Extracted information section start
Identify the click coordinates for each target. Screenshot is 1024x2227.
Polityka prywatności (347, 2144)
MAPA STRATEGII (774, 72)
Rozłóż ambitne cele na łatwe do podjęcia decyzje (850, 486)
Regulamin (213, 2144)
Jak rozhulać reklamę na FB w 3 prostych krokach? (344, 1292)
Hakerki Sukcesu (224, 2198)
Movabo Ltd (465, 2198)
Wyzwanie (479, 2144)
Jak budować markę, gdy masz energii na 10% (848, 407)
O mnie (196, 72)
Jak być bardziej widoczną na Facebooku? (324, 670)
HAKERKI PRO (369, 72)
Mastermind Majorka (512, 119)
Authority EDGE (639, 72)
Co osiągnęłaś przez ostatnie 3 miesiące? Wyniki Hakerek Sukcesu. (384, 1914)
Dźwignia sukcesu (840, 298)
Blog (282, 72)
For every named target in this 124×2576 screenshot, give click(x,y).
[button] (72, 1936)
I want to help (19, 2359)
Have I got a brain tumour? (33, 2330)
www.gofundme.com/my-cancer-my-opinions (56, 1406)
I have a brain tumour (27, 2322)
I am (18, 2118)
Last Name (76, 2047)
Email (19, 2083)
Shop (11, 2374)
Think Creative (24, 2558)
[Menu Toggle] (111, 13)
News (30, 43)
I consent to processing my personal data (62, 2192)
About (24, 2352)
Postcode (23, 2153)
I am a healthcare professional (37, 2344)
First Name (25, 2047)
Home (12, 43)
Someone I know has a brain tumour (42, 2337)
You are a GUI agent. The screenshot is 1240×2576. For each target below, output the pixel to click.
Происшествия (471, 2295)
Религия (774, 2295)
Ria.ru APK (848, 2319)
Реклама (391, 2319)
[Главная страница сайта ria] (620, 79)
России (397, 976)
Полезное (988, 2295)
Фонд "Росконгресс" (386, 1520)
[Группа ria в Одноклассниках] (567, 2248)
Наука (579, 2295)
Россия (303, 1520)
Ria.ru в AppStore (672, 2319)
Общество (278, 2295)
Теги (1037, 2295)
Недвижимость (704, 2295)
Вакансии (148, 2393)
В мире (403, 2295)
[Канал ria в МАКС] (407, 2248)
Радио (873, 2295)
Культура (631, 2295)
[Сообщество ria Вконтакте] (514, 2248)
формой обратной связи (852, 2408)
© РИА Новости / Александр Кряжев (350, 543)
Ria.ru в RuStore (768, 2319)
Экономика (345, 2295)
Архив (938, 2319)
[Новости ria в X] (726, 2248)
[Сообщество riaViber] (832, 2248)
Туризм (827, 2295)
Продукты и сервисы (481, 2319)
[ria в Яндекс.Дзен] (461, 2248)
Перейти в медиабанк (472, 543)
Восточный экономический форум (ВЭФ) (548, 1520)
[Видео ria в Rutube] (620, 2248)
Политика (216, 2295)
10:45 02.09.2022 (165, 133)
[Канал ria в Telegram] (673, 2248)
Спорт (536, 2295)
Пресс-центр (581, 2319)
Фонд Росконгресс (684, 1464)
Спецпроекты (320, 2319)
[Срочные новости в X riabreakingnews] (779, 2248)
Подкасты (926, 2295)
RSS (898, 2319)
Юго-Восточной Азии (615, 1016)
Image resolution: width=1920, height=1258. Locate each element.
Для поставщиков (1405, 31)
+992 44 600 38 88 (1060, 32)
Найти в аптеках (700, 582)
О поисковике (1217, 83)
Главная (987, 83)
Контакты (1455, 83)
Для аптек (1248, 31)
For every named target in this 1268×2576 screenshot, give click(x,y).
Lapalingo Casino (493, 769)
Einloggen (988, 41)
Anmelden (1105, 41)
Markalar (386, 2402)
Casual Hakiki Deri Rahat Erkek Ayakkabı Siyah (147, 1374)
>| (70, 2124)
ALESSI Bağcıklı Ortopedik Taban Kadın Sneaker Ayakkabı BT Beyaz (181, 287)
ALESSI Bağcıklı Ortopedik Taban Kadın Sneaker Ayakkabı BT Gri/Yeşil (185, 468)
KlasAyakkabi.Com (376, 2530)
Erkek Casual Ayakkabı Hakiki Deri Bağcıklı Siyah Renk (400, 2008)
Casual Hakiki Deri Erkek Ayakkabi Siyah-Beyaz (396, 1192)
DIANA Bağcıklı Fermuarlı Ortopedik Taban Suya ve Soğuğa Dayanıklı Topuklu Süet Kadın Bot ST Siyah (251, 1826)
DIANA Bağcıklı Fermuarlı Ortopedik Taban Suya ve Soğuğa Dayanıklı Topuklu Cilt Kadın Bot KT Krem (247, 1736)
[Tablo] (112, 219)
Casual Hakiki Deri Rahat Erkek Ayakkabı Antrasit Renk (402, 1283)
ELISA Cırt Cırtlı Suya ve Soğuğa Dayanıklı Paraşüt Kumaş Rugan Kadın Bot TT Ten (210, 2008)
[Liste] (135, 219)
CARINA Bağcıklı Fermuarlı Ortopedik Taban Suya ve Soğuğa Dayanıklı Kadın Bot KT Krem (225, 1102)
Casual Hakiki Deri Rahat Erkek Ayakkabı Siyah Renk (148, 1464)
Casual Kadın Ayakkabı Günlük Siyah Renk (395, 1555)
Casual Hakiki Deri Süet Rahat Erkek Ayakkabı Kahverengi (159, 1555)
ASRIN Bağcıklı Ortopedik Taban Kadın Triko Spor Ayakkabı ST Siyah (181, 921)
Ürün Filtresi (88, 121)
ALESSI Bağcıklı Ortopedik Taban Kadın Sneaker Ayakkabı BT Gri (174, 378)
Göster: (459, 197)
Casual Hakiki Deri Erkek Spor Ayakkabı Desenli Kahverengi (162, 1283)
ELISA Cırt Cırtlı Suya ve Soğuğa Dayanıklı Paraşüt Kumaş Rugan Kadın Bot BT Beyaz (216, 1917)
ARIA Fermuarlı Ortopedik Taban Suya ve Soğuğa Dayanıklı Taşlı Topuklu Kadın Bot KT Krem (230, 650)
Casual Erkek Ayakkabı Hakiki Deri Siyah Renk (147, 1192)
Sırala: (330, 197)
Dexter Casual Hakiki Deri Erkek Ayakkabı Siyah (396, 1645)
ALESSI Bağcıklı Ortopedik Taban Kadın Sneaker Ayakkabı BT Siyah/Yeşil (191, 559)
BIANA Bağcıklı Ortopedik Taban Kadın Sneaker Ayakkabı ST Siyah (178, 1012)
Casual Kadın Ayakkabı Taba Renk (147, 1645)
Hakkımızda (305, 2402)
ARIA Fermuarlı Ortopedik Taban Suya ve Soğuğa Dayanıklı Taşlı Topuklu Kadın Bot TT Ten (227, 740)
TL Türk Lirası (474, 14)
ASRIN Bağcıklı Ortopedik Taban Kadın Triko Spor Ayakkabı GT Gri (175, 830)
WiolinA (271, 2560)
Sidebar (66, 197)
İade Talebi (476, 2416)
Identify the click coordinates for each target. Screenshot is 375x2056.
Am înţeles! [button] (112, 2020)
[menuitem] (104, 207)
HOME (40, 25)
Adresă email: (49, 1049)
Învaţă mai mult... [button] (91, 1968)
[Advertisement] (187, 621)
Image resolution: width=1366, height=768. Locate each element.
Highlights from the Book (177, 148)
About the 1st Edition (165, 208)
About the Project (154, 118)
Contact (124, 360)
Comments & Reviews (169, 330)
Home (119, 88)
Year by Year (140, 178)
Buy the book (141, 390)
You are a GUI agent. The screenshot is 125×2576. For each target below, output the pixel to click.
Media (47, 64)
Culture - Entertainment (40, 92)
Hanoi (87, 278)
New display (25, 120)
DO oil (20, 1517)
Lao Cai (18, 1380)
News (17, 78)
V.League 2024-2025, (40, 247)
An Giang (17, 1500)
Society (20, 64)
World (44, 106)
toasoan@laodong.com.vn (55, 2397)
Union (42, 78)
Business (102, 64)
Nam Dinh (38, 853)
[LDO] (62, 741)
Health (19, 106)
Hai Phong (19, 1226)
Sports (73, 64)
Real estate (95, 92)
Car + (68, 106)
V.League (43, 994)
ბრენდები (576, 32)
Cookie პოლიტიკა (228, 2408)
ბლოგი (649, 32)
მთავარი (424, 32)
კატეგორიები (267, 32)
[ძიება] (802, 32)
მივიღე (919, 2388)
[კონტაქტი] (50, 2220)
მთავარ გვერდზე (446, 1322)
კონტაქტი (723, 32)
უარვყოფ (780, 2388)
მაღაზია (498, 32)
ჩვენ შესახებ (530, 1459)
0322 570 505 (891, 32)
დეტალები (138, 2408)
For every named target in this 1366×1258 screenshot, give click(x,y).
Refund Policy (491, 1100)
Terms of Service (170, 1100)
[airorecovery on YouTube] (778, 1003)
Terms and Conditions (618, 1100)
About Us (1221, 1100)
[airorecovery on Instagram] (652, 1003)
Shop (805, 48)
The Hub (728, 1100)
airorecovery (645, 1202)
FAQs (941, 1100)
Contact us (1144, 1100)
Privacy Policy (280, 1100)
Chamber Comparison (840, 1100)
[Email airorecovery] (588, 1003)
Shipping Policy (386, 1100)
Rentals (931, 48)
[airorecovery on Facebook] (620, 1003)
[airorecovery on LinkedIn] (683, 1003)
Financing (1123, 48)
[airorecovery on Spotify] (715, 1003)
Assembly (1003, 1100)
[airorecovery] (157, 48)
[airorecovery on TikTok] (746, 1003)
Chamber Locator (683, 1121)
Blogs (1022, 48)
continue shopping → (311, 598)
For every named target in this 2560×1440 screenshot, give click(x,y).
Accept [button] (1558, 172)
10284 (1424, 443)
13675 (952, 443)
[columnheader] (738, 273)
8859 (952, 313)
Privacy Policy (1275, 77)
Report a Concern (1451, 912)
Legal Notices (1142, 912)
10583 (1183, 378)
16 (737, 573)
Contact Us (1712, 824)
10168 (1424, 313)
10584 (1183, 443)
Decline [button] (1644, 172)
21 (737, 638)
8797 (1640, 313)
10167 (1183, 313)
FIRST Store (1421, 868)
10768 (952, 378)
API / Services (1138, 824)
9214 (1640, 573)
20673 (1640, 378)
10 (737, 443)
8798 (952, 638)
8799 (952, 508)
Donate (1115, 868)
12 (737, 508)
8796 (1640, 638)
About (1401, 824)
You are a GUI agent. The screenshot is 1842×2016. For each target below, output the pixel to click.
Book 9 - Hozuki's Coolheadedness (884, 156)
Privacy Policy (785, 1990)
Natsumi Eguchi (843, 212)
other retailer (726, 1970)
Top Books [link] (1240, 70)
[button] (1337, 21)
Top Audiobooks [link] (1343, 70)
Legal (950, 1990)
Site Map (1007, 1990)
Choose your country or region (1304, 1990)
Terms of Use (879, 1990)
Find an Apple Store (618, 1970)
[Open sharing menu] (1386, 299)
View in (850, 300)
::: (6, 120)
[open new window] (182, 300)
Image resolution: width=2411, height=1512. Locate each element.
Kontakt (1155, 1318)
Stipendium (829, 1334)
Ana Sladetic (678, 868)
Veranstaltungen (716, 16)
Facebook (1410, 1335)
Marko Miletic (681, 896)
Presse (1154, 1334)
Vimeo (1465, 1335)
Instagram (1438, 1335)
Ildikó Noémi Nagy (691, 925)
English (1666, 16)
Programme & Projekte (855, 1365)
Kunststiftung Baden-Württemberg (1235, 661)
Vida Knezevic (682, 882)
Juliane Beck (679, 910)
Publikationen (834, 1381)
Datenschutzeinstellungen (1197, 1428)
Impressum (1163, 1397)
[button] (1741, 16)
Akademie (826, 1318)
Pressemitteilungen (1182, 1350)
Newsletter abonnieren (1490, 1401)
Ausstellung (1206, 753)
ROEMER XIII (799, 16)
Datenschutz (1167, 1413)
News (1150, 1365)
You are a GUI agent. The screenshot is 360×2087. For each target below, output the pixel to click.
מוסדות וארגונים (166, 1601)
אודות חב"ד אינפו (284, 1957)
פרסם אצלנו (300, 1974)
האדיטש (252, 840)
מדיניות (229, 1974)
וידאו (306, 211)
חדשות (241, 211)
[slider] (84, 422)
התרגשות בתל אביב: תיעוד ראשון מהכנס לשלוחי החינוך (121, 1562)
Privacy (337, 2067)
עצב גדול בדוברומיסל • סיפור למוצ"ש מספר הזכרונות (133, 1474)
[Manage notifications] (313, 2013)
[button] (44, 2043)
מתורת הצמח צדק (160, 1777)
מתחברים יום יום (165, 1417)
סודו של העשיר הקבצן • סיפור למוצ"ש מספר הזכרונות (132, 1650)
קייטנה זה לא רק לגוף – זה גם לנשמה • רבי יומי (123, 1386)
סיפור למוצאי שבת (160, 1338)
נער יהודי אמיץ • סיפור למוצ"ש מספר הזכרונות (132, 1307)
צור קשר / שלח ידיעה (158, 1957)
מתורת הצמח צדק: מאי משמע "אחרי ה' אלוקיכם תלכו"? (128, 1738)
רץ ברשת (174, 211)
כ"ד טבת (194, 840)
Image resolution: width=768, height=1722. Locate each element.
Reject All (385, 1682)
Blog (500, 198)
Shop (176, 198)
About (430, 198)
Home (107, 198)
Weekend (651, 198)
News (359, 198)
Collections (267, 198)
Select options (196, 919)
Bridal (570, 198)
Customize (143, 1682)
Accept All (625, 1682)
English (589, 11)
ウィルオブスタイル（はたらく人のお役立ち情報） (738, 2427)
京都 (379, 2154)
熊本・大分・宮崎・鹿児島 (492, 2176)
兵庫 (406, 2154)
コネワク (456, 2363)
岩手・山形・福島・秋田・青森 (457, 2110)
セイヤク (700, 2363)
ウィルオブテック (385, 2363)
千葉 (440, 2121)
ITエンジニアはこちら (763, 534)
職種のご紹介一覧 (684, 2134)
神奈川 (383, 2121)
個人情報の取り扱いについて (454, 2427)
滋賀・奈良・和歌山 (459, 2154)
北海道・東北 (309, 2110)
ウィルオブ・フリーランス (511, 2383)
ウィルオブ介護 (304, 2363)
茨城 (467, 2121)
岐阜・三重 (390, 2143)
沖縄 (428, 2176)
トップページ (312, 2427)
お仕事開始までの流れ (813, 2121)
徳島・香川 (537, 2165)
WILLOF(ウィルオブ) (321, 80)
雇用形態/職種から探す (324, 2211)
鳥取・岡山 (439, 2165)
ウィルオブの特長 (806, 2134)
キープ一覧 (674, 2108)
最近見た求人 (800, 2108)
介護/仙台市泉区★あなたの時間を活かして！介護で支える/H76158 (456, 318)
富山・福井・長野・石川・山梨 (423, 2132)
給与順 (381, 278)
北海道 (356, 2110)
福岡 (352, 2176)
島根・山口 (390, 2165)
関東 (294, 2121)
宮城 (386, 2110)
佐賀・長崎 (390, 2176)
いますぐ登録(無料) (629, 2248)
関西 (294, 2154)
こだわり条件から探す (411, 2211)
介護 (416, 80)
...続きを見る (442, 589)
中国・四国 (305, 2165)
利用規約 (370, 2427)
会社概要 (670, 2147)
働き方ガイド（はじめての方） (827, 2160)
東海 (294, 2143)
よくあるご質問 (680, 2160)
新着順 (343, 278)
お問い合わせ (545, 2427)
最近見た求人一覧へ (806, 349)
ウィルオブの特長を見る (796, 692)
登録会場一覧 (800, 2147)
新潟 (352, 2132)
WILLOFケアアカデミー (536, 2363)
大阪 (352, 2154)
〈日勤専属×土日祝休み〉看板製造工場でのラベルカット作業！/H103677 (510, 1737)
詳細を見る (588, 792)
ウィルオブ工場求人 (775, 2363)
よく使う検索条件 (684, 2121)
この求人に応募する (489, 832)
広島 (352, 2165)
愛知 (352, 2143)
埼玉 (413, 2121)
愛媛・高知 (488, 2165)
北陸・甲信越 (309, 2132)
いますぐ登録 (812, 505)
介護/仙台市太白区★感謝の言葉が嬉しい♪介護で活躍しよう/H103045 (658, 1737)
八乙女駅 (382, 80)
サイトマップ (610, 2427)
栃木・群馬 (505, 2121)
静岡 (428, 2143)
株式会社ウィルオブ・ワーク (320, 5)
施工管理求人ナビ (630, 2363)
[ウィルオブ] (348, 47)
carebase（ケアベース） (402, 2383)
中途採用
Extracted information section end
(To do):
A bare number is required: the count of lines above with the string "Сообщество".

(Solution to the exercise):
2